WHAT YOU SHOULD DO:
Read the records below. Copy each line where the string "will" occurs.

Recorded data:

_ _ _ _ _

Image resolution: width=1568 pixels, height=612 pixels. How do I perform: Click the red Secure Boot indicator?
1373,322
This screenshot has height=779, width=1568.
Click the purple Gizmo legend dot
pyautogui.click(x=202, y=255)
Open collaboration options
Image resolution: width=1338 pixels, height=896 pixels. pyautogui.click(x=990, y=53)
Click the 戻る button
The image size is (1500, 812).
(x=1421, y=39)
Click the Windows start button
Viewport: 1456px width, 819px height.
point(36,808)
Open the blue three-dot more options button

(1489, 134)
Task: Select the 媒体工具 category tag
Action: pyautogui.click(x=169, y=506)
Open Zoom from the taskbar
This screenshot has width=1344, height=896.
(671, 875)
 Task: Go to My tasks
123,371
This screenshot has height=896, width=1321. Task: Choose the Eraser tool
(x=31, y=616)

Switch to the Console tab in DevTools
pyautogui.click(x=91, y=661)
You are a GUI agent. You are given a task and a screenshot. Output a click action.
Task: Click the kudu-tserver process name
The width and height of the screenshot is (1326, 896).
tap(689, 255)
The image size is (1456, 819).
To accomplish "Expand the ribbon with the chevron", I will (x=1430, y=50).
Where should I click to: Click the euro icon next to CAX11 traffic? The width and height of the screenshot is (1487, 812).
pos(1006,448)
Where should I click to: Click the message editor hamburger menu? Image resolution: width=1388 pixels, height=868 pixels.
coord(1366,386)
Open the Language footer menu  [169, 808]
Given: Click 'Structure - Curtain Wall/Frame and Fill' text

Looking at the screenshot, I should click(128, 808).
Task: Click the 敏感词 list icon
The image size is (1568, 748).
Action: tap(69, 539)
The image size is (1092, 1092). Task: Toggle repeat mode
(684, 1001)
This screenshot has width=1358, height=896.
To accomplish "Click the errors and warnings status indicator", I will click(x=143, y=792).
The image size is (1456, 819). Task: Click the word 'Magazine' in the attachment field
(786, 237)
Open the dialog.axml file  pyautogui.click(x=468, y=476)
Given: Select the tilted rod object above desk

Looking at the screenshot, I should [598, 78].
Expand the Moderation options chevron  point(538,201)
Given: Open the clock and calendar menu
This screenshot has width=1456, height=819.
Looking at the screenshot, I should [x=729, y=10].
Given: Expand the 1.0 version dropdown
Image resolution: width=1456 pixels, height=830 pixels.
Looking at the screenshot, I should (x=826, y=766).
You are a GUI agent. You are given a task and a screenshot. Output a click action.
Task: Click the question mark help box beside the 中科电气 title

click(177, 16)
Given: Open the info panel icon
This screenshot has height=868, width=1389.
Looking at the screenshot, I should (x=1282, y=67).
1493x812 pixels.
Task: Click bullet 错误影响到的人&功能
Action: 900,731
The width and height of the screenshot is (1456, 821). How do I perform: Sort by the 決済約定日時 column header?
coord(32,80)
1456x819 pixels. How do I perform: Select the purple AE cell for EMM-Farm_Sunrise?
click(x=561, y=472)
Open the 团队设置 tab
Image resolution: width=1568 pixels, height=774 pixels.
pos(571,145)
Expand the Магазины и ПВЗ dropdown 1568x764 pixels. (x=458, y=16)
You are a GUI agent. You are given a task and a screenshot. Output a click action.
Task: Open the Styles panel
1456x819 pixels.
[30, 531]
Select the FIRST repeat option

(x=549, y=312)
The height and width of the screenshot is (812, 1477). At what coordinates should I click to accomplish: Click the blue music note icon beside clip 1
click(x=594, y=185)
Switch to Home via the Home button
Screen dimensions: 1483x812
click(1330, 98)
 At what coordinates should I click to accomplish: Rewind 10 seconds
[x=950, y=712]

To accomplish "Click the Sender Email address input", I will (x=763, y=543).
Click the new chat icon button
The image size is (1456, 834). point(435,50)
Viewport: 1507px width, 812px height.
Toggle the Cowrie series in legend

_ _ _ _ _

RESULT OF THIS EXERCISE:
To accomplish "Expand the ribbon with the chevron", I will (x=1430, y=50).
To accomplish "Click the errors and warnings status indicator", I will click(x=143, y=792).
To accomplish "Click the Sender Email address input", I will (x=763, y=543).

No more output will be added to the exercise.